YOUR GOAL -
Verbatim copy, images omitted: return the full listing.

GIVEN DATA -
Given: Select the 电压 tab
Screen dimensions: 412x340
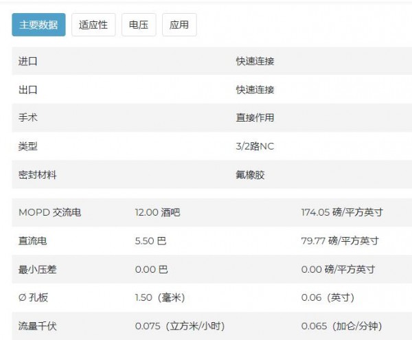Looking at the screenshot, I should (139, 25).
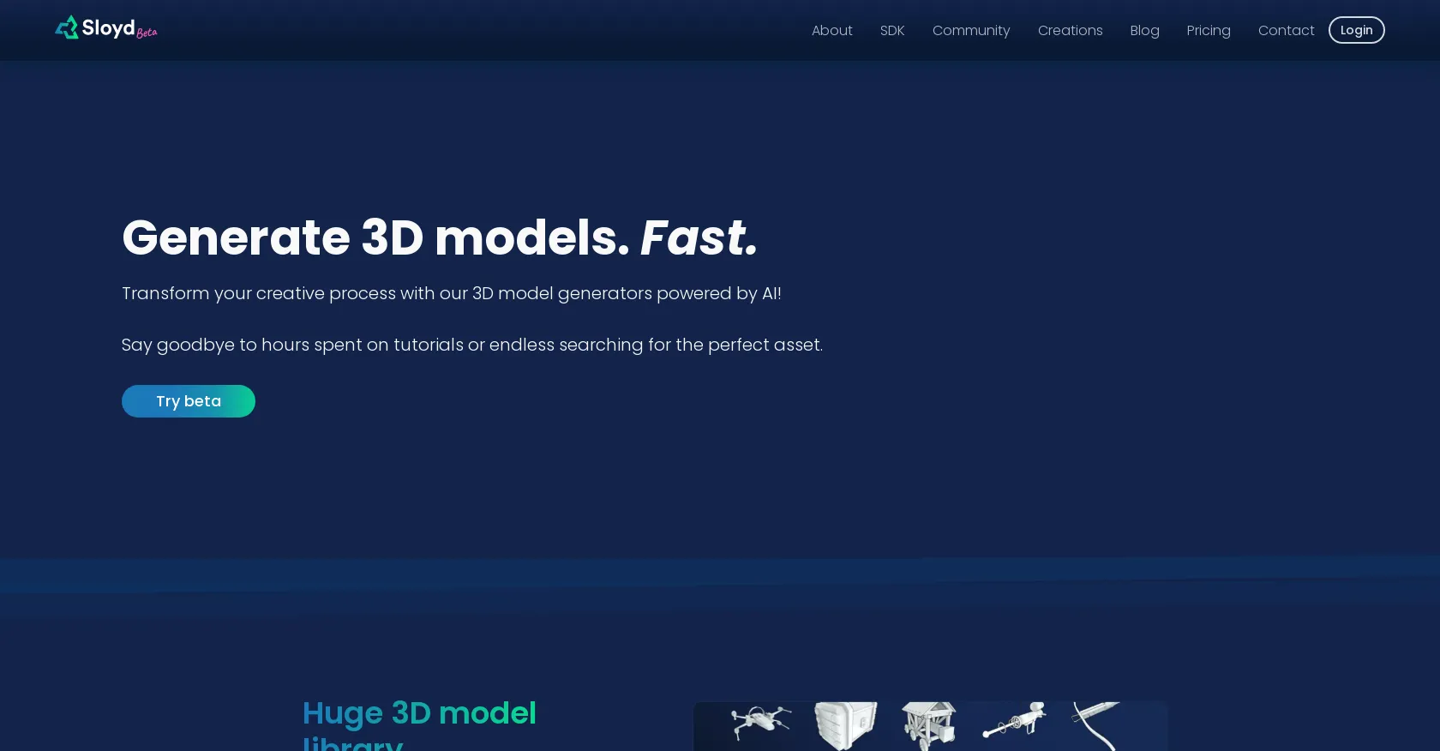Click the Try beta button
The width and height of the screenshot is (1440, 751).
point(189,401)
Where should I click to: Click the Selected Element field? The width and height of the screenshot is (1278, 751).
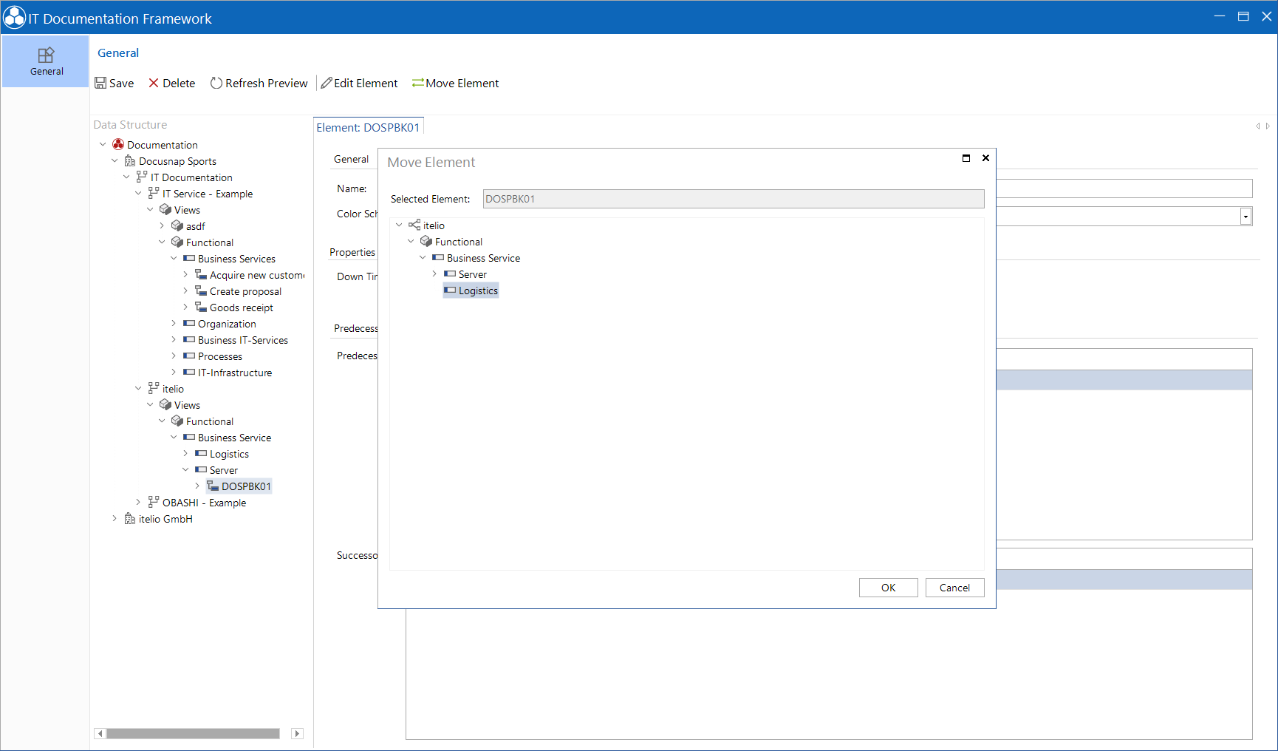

SOLUTION TO THE EXERCISE -
Given: Select the 电压 tab
Screen dimensions: 412x340
Looking at the screenshot, I should (139, 25).
Click the Try beta button
The width and height of the screenshot is (1440, 751).
point(189,401)
Where should I click to: Click the Selected Element field? The width and height of the screenshot is (1278, 751).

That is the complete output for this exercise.